Optimal Parallel Algorithms for Dendrogram Computation and Single-Linkage Clustering
Laxman Dhulipala, Xiaojun Dong, Kishen N Gowda, Yan Gu
TL;DR
This work tackles the problem of computing the single-linkage dendrogram (SLD) for edge-weighted trees in parallel, improving upon prior Ω($n\log n$) work barriers with deterministic, output-sensitive approaches. It introduces a merge-based divide-and-conquer framework using SLD-Merge, and instantiates it via a theoretically optimal tree-contraction method (SLD-TreeContraction) plus two practical algorithms, ParUF and RC-Tree Tracing (RCTT). The two main theoretical results show O($n\log h$) work with polylogarithmic depth for the optimal approach, and O($n\log h$) work with practical, strong-depth guarantees for the online and tracing variants, respectively; experiments demonstrate up to 150x speedups over a well-optimized sequential baseline on billion-scale trees. The practical impact is significant: deterministic, scalable dendrogram construction on massive trees enables faster hierarchical clustering and downstream analytics in domains like biology, image analysis, and networks.
Abstract
Computing a Single-Linkage Dendrogram (SLD) is a key step in the classic single-linkage hierarchical clustering algorithm. Given an input edge-weighted tree $T$, the SLD of $T$ is a binary dendrogram that summarizes the $n-1$ clusterings obtained by contracting the edges of $T$ in order of weight.
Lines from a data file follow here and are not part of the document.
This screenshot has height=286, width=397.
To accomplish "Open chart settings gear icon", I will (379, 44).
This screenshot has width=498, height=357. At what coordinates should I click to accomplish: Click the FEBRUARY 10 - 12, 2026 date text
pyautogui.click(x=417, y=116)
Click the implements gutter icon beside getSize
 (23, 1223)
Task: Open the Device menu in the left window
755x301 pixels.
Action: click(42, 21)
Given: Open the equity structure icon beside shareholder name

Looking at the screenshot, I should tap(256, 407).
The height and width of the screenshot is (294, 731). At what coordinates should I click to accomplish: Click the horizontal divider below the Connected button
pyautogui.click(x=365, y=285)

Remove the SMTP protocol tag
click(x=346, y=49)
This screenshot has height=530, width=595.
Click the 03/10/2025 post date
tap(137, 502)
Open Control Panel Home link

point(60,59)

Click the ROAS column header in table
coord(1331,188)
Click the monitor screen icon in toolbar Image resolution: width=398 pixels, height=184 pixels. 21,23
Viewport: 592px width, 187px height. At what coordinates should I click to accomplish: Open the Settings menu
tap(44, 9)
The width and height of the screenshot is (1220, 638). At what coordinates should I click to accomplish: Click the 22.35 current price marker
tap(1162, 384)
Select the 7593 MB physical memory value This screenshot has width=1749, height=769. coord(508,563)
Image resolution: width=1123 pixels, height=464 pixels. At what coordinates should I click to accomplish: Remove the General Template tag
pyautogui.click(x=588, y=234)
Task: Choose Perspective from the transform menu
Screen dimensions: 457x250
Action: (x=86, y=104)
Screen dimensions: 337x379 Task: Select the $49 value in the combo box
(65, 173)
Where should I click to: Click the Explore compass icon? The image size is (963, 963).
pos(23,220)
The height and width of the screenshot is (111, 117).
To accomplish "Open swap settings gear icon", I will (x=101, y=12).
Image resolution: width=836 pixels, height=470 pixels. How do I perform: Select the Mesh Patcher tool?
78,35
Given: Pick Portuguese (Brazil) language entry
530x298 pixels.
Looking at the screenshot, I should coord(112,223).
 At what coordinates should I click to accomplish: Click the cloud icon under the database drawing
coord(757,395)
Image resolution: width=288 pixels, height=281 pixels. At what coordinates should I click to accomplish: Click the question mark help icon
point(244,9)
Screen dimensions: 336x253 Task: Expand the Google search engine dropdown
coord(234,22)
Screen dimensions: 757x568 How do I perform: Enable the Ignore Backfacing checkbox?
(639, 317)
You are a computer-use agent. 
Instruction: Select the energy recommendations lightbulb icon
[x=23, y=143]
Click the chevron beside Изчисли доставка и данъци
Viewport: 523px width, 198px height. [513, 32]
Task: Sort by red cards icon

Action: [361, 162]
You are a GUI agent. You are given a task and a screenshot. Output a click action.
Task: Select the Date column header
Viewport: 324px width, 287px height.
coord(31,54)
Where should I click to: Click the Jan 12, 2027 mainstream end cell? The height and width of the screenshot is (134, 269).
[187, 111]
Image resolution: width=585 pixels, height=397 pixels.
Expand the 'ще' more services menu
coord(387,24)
Existing algorithms for computing the SLD all require $Ω(n\log n)$ work where $n = |T|$. Furthermore, to the best of our knowledge no prior work provides a parallel algorithm obtaining non-trivial speedup for this problem. In this paper, we design faster parallel algorithms for computing SLDs both in theory and in practice based on new structural results about SLDs. In particular, we obtain a deterministic output-sensitive parallel algorithm based on parallel tree contraction that requires $O(n \log h)$ work and $O(\log^2 n \log^2 h)$ depth, where $h$ is the height of the output SLD. We also give a deterministic bottom-up algorithm for the problem inspired by the nearest-neighbor chain algorithm for hierarchical agglomerative clustering, and show that it achieves $O(n\log h)$ work and $O(h \log n)$ depth. Our results are based on a novel divide-and-conquer framework for building SLDs, inspired by divide-and-conquer algorithms for Cartesian trees. Our new algorithms can quickly compute the SLD on billion-scale trees, and obtain up to 150x speedup over the highly-efficient Union-Find algorithm typically used to compute SLDs in practice.